By eating the apple this way, truly savoring it, you have a taste of mindfulness, the state of awareness that comes from being fully immersed in the present moment. Letting go for those few short minutes and living in the here and now, you can begin to sense the pleasure and freedom from anxiety that a life lived in mindfulness can offer.

In today's world, mindless eating and mindless living are all too common. We are propelled by the fast pace of hi-tech living—high speed Internet, emails, instant messages and cell phones—and the expectation that we are always on call, always ready to respond instantly to any message we get. Thirty years ago, hardly anyone would have expected to receive a reply to a phone call or letter within the same day. Yet today, the pace of our lives is utterly harried and spinning out of control. We constantly have to respond to external stimuli and demands. We have less and less time to stop, stay focused and reflect on whatever is in front of us. We have much less time to be in touch with our inner selves—our thoughts, feelings, consciousness and how and why we have become the way we are, for better or worse. And our lives suffer because of it.

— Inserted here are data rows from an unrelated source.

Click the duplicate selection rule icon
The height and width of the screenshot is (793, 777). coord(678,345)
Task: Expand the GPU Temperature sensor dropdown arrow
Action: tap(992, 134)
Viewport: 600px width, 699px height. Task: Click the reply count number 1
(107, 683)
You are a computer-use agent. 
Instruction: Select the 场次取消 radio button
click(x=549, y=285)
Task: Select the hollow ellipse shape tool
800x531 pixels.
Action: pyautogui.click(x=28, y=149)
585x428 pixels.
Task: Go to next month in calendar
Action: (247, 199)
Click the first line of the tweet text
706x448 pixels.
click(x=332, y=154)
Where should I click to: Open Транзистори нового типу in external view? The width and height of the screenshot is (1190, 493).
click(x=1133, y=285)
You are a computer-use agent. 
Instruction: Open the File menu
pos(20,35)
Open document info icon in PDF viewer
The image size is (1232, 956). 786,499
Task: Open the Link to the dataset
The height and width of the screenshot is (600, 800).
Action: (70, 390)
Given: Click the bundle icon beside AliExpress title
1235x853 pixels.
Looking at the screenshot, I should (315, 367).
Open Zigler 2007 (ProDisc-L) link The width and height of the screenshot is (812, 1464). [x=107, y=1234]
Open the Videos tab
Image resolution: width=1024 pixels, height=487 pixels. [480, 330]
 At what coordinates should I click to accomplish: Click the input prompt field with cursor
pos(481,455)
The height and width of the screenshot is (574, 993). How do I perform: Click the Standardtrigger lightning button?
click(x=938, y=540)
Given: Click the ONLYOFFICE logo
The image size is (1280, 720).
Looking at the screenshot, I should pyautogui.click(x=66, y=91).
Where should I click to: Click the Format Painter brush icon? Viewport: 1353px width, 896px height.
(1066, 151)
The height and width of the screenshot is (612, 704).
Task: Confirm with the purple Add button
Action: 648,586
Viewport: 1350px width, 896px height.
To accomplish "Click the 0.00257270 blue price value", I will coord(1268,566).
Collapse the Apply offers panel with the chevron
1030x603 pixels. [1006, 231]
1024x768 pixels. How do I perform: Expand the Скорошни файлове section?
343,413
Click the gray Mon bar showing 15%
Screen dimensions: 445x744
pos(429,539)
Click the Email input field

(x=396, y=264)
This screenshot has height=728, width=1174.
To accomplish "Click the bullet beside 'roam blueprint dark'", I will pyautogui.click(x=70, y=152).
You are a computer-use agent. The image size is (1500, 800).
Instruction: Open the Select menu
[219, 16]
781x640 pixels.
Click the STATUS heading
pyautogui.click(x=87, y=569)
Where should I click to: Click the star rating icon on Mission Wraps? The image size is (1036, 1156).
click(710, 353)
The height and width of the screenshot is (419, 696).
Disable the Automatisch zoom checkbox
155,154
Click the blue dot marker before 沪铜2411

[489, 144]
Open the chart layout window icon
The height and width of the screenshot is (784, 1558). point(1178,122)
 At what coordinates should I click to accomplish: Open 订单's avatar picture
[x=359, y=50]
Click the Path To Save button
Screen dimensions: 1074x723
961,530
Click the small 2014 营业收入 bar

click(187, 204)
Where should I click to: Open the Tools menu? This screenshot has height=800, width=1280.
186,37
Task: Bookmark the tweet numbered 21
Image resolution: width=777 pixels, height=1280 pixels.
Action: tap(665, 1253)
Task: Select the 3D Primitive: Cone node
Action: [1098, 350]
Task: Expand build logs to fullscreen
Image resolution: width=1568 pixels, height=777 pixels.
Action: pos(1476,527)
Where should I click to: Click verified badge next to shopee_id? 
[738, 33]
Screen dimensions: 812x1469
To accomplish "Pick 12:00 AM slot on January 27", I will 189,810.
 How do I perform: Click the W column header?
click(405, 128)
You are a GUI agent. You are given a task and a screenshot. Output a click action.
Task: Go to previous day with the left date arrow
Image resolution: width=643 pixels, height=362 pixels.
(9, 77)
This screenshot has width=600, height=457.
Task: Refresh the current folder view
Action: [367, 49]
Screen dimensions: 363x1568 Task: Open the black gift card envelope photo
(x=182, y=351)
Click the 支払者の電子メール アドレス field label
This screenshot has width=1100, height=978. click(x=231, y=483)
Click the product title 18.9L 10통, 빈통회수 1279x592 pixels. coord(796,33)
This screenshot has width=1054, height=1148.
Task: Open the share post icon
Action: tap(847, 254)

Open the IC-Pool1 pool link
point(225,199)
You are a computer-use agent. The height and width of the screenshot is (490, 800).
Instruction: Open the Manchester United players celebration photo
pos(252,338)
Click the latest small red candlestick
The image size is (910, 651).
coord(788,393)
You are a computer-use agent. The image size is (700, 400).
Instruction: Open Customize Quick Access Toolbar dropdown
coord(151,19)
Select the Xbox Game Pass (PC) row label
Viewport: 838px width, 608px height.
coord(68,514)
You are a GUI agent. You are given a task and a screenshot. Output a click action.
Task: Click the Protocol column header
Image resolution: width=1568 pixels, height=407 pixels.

According to a 2006 article by Jon Mooallem in the New York Times Magazine, America's busy eaters find it is too inconvenient and difficult to eat a whole apple. So major food outlets now sell "value-added" apples—pre-sliced apples, packed in bags and coated with an all-natural flavorless sealant so that they won't turn brown or lose their crispness for up to three weeks. These apples epitomize the new food marketing concept of "snackability:" There are no crumbs and no fuss, nothing to interrupt the repetitive movement of hand to bag and food to mouth. Aside from the inherent lack of freshness in these "snackable" precut apples, they also promote mindless eating—in the car, in front of the TV, at the computer, whenever and wherever. And while there are certainly much less healthy snack foods than precut apple slices, the pattern of mindless eating is one we all experience and that food marketers promote with a vengeance.

Most of the time, we are eating on auto-pilot, eating on the run, eating our worries or anxieties from the day's demands, anticipations, irritations, and to-do lists. If we are not conscious of the food we eat, if we are not actively thinking about that apple, how can we taste it and get the pleasure of eating it?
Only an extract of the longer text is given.